RAIDZ3 vs 3-WAY Mirror

I have run the 3way mirror many years and been through a lot of recoveries up to 2x drives in same Vdev failing in multiple vdev’s

however I am now facing free space limitations , it is the pool that I run VM’s from using 16x bays built into the chassis

however now that I think about it I might have chosen 3-way so I could have expanded into a 24 bay latter on if I needed to by adding another 3x Vdev’s

I have other 24bay racks for storage that I only turn on when needed

I was wondering if its worth while swapping over to raidz3 to gain a little more free space and sacrifice some re-silvering speed ?

when I was looking at the calculator
it said my 3way only has 2 drive redundancy while the raidz3 has 3 ?

Yes, with a 3 way mirror, per raid group (vdev) as it says, you can lose 2 drives “safely”. 5 drives is too small for a Raidz3 group, I would go much larger for each vdev.
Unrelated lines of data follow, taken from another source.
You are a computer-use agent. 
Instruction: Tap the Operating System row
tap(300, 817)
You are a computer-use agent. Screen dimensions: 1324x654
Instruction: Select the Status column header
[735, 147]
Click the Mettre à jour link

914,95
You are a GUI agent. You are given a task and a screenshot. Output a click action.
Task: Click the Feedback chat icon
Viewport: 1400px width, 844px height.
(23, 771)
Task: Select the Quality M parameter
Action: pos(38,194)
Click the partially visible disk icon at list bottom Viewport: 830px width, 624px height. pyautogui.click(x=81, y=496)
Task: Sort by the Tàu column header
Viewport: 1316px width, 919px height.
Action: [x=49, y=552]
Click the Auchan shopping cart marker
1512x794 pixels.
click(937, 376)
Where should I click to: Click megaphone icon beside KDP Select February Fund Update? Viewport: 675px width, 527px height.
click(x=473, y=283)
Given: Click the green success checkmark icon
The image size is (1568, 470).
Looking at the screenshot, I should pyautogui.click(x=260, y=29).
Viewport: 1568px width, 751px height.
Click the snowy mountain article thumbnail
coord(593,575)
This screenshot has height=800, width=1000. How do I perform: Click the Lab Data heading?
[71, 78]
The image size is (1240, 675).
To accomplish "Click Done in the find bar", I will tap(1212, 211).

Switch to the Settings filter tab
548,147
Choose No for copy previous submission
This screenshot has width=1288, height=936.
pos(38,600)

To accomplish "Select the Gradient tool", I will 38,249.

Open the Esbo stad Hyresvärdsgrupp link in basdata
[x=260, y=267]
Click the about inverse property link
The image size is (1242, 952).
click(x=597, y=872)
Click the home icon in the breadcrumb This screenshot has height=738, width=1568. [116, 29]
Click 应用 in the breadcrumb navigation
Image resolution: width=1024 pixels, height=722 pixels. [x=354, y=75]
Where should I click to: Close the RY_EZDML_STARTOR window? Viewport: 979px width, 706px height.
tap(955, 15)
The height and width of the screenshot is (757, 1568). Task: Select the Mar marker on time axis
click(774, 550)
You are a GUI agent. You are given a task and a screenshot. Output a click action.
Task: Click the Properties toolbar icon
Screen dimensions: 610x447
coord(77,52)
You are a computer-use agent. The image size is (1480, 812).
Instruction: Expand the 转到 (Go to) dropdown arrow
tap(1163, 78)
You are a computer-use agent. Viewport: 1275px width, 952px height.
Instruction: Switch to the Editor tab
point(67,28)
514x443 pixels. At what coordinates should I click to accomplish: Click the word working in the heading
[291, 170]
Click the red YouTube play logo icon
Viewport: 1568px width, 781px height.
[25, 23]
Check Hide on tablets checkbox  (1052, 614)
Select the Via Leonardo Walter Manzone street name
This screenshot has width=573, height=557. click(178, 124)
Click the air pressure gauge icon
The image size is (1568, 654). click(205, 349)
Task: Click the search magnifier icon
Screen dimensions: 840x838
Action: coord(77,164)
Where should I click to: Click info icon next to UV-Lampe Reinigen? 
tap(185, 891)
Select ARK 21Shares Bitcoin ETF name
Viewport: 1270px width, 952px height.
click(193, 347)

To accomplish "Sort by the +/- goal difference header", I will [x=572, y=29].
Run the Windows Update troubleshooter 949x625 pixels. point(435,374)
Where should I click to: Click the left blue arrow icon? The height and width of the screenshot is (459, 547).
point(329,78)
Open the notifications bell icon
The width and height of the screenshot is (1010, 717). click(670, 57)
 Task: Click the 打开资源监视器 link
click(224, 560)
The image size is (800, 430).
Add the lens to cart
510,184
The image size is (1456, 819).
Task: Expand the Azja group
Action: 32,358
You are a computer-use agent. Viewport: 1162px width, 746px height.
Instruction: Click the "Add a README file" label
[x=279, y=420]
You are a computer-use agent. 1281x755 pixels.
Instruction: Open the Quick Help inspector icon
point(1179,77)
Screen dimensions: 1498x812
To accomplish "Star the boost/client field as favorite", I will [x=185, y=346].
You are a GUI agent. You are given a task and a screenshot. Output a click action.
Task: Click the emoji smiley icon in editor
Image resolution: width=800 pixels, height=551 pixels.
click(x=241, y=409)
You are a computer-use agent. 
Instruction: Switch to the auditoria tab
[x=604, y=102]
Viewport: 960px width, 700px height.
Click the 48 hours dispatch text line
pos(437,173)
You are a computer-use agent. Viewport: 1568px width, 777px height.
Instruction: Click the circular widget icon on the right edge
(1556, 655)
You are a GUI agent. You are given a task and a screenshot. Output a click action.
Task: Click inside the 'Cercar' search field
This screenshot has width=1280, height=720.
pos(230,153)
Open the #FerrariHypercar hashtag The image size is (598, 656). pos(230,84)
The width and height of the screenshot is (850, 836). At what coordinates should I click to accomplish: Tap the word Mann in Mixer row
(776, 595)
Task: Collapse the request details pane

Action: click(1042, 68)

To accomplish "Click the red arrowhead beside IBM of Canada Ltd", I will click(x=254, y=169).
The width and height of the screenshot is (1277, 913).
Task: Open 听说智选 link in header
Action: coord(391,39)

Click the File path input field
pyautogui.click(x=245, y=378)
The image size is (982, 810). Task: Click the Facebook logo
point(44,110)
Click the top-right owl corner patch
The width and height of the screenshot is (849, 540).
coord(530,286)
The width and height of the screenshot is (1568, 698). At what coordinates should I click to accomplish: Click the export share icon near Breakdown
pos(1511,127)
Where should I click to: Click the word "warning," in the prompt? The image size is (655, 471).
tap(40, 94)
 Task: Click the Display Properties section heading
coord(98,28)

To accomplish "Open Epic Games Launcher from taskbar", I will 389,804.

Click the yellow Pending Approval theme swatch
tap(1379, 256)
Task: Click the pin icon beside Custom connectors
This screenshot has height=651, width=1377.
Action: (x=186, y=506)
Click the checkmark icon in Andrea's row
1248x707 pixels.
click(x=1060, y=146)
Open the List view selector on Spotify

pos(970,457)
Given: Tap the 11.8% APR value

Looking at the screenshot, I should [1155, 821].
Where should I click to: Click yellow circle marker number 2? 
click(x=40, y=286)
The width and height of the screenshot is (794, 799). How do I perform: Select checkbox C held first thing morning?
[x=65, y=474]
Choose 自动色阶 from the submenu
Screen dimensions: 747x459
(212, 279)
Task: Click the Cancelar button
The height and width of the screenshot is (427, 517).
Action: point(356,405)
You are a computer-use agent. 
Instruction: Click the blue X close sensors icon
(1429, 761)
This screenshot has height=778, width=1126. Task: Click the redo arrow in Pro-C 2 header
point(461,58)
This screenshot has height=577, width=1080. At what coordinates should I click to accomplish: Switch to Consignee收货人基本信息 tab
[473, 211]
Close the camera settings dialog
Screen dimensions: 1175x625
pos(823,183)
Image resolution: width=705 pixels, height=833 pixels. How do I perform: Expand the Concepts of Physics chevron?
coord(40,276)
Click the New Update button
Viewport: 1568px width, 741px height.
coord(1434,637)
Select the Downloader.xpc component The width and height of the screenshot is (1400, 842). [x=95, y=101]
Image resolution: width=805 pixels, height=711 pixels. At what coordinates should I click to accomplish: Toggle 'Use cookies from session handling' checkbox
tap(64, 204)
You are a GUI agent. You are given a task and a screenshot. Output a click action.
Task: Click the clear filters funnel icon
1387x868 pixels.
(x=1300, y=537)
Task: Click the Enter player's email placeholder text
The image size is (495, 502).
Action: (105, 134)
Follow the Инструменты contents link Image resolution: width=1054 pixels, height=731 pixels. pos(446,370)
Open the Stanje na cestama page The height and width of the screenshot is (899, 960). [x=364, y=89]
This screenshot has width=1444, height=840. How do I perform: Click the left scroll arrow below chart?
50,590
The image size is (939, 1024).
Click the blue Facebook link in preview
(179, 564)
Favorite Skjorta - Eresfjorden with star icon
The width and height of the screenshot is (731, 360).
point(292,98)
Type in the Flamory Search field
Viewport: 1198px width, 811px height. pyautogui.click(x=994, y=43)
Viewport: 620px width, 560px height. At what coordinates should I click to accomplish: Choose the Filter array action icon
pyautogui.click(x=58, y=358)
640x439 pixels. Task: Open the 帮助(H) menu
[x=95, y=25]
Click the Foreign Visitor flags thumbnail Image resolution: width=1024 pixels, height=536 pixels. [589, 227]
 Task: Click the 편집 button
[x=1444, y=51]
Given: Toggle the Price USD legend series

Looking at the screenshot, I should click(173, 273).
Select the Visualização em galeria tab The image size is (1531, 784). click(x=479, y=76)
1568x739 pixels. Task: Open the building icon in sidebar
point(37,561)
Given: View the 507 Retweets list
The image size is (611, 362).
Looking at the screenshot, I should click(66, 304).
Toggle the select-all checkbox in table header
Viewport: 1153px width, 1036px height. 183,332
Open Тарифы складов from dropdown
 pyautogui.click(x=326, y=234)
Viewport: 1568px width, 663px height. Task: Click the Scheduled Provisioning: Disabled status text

Maybe 8 drives for example, or 7 if you can’t fit 16 and use the last one as a hot spare.

You’ll also lose some performance, but shouldn’t be much if you have sufficient memory. You’ll gain space and some additional fault tolerance.

Of course, mirrors is optimal for running VMs. And RaidZ is not.

It has to do with the volblocksize typically being smaller than the raidz stripe size.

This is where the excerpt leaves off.